Nice List Pat! I like the fact that you didn’t mention paying them more, but emphasized the nature of the work assignments. I keep thinking about Dan Pink’s three motivators – autonomy, mastery, and purpose. We have tried retention bonuses or paying reemployed annuitants to come back. Neither approach works in the long-term. Money is not the primary consideration for good performers. If it were, how can you explain all the volunteers and those working in non-profits? It is only a short-term solution that is often resented by the other employees because it is reserved for the “special” cases. It is also not sustainable.
Thanks Terry! Interesting to hear how retention bonuses didn’t work long term.
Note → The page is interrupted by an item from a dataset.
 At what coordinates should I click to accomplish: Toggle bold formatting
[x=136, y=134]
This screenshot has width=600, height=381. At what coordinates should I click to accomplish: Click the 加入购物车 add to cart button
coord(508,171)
You obviously need to compensate talented employees at the right value, and top performers probably have a good measure of what they should be earning. I know a lot of my peers looked at their first job more like an investment, get and build up good skills – knowing that the money is down the road. It’s not to say that being financially driven is a bad thing, but to keep good performers you need to a whole lot more than just cut them a big check.
I really like this post. I think the Federal government has a hard time keeping good talent, because some agencies do not allow the employees to be creative and innovative. GSA seems like they really enjoy a creative and talented workplace. Leaders need to adopt transparent and collaborative approach to managing their employees.
Thanks for your comments, Kanika – I’d agree, transparent and collaborative is key, great point.